Hazara men dressed up in Knee-high, cotton tops hanging over color-coordinated baggy pants, embroidered turbans, and skullcaps. Females wear similar dresses, including the colored shawls on the head.
Hobbies and crafts
They manufacture handmade jackets, overcoats, sweaters, coats, scarves, and gloves. Mostly these are made by women and are often sold in many other cities.
The Hazaras participate in the buzkashi game. It is a game where almost a thousand men fight for custody of a dead calf or goat. Other games that Hazaras play include wrestling, hunting, horse racing, and archery.
Social activities include dance and music. Males and females dance separately, everyone having distinct styles. Poetry is recited, and they play the dambura. The ‘dambura’ is a bowl-lute with two plucked strings and a long neck. It is used to accompany poetry recitation, love tales, and epics.

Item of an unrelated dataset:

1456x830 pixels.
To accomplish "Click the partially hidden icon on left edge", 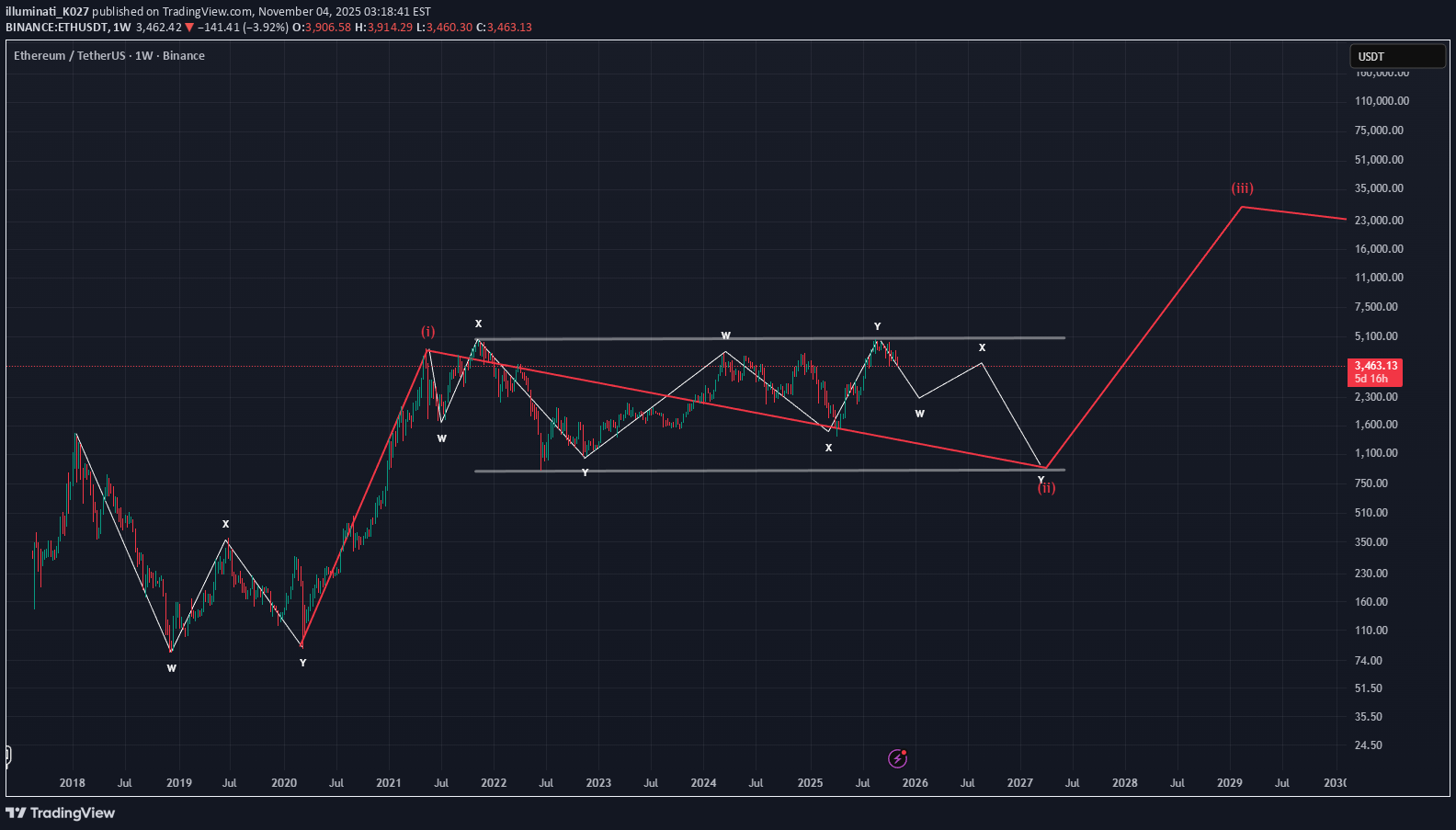I will [x=6, y=756].
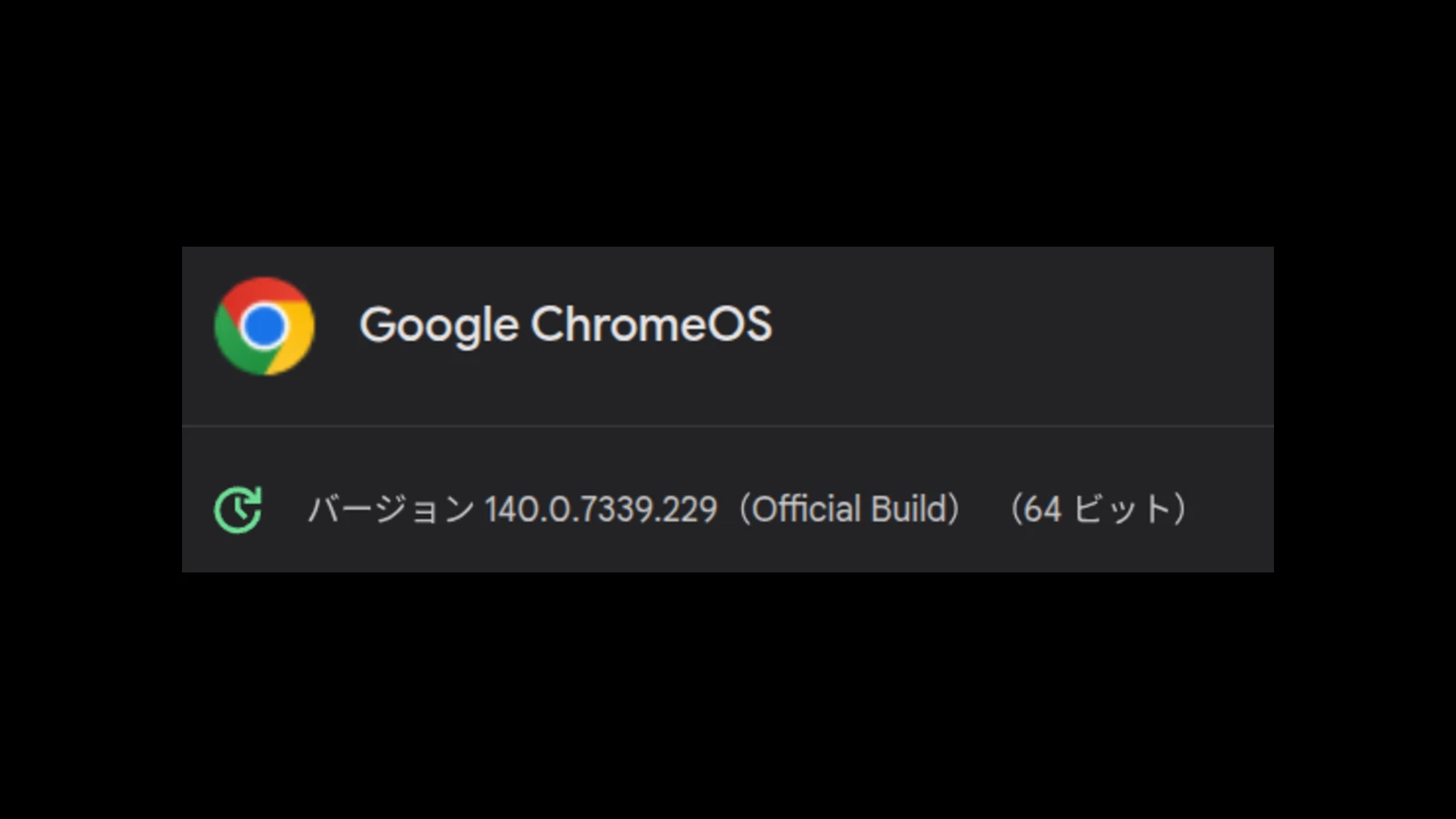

Hazara wedding ceremonies follow the conventional Islamic trend. Most of them marry in their groups, and quite often within the Hazara ethnicity.
Marriages between 1st cousins, mainly from dad’s side of the family, are preferred. When a girl/daughter reaches around the age of fifteen, she is traditionally married to her parents’ man of choice.
Extended families live together in the same house, including foster parents and females married to household sons. The household’s older individuals usually name newborn babies. Grandparents play an active part in raising and educating their grandchildren. After the grandparents’ death, particularly the grandfather, the sons usually start residing in their separate houses.